This TV set was the futuristic vision of illustrator Frank R. Paul in 1922. And I absolutely love it.
I’m pretty obsessed with the ideas that illustrators, writers, and technologists had for television in the 1920s. It was a decade when radio broadcasting went from niche to mainstream. So the ideas that people had for TV, before the first successful TV transmission was demonstrated in 1925, look like amazing contraptions that stretched the sci-fi imagination.
As I’ve written many times before, TV was often imagined as a two-way medium, allowing people to talk the way we do today via Skype or FaceTime. But sometimes “TV” was also shown as simply a one-way broadcast medium that could educate and enthrall viewers about things that were happening all around the globe, like we see in the illustration above from the October 1922 issue of Science and Invention magazine.
When this image was published in 1922, Americans were already very familiar with movies and their capacity to transport audiences through moving pictures. But TV was still a fantastical dream—an appliance that might allow for watching live broadcasting in the comfort of your own home, in vivid color no less.
The story that accompanied this illustration featured the fictional Doctor Hackensaw, a fabulous inventor who would bring the readers of Science and Invention his fantastic new contraptions each month.
This is my television apparatus. It does for images what the telephone does for sounds—carries them hundreds of miles and even further if desired. By means of electrical waves the images of an object in Chicago, or even in San Francisco is brought to me here in my laboratory in New York. Nor is it a motionless photograph in black and white that I receive. The objection in motion, in its natural colors is thrown upon this screen here enlarged to any size I desire. I really have a moving picture in colors of whatever scene is thrown upon the receiver of the apparatus at the sending station.
One of the most interesting things you’ll notice in this illustration is the large horn just below the screen. The modern loudspeaker wasn’t invented until the mid-1920s, so in this depiction from 1922, the TV has a horn like you might see on an old-fashioned Victrola.
The story explained that the reporter had seen movies, but this was an entirely new experience.
The reporter gazed at the picture on the screen with interest. He had seen movies in color—either hand-painted negatives or photographs taken by the three-color process, but never had he seen any reproductions so perfect as this. The images were as life-like as if the dancers were in the very room and he were looking at their reflection in the mirror.
Ironically, of course, the illustration inside the magazine wasn’t even in color. Only the cover of Science and Invention was in color, though readers did see an amazing color TV on the cover of the July 1922 issue—perhaps the first color depiction of a color TV in the world. At the time it was explained as “television by radio.”

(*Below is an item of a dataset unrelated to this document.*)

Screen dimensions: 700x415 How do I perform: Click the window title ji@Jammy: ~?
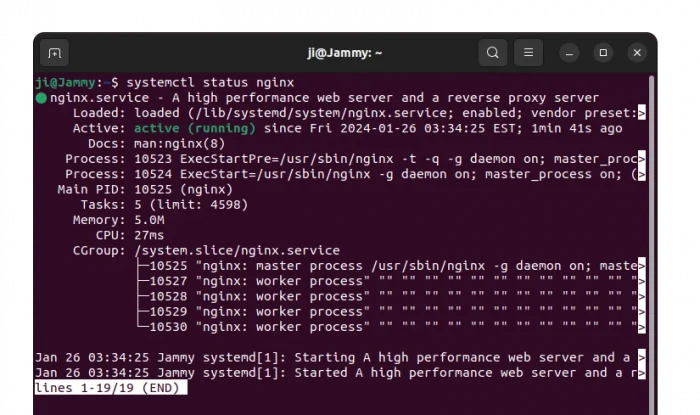click(344, 53)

TV wouldn’t become mainstream in the US until the early 1950s, emerging after decades of promises that were sidelined by things like the Great Depression of the 1930s and World War II in the 1940s.
But by the late 1940s, wealthy Americans were finally getting a taste of the technology that had been promised for decades, a technology whose sci-fi origins dated back to the 19th century even. And the technology would take off like a flash. By 1949, just two percent of American households had a TV. But that would become 8 percent by 1950 and roughly 21 percent by 1951.
By 1955, a full 64 percent of Americans had a TV set, even if they weren’t color miracles like the one that the fictional Doctor Hackensaw was showing off to reporters in 1922.
Today, most TV sets are like a blank screen, devoid of character beyond what’s played on it. But back in the earliest days of imagining what TV looked like, the appliance was a magic technology with plenty of dials, tubes, and yes, even an amplifying horn where a proper modern speaker should be.